#### Data shown ####
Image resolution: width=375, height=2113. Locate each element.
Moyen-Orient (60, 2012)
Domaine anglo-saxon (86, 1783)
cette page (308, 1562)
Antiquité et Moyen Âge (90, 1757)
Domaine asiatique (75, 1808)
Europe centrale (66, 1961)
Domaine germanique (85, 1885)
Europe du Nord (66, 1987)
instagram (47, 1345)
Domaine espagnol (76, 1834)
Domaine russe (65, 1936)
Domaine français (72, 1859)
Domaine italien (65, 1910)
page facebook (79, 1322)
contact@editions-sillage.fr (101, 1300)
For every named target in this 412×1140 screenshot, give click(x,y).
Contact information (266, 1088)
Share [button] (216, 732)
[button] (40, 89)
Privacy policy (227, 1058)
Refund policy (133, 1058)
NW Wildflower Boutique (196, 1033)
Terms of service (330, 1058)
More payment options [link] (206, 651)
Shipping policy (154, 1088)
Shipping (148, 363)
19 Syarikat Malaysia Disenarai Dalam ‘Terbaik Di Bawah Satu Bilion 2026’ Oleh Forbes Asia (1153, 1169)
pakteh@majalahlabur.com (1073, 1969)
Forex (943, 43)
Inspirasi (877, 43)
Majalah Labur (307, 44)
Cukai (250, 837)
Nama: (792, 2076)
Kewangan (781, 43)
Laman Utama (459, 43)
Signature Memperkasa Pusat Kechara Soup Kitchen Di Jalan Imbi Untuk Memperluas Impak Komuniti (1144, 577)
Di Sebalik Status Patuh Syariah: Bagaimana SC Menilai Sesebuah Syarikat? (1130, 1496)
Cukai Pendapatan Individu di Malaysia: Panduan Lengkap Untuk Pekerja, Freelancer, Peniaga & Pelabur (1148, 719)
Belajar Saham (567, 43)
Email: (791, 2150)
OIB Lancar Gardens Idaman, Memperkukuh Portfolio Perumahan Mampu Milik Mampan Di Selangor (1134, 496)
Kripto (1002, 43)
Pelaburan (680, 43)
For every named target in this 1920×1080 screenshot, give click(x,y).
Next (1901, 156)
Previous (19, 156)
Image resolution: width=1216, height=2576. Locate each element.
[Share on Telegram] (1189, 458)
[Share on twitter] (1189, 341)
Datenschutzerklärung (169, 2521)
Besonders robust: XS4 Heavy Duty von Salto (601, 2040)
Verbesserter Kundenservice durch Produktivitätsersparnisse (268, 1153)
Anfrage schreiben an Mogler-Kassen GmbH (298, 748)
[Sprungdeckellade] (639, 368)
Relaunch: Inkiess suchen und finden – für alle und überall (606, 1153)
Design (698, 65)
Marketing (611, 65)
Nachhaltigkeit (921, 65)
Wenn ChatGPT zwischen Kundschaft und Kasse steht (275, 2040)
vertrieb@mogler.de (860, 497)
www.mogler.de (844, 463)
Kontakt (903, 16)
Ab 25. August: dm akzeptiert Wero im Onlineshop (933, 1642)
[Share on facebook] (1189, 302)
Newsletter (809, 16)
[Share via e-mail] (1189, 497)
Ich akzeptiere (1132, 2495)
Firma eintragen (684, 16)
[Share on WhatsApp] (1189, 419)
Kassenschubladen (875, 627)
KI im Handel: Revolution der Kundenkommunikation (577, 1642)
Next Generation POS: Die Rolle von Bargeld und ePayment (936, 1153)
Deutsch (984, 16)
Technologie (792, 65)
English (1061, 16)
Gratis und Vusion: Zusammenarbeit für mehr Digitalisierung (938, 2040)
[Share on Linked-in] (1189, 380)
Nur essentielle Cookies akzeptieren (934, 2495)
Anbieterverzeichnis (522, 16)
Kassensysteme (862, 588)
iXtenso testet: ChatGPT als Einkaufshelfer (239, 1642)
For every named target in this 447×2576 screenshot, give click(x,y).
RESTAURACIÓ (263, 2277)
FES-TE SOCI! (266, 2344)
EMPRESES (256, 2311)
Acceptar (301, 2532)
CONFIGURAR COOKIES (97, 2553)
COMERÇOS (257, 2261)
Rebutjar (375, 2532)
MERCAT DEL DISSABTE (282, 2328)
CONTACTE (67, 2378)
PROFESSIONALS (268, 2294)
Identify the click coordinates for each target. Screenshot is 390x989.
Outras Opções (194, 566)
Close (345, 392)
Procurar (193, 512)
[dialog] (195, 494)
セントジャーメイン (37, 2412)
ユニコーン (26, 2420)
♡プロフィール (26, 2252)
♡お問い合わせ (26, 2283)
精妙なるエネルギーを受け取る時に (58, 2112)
####
• **Task objective**:
What are the lines, exactly as written above, from the line with "Gratis und Vusion: Zusammenarbeit" to the line with "iXtenso testet: ChatGPT", both included? Output only those.

• **Response**:
Gratis und Vusion: Zusammenarbeit für mehr Digitalisierung (938, 2040)
[Share on Linked-in] (1189, 380)
Nur essentielle Cookies akzeptieren (934, 2495)
Anbieterverzeichnis (522, 16)
Kassensysteme (862, 588)
iXtenso testet: ChatGPT als Einkaufshelfer (239, 1642)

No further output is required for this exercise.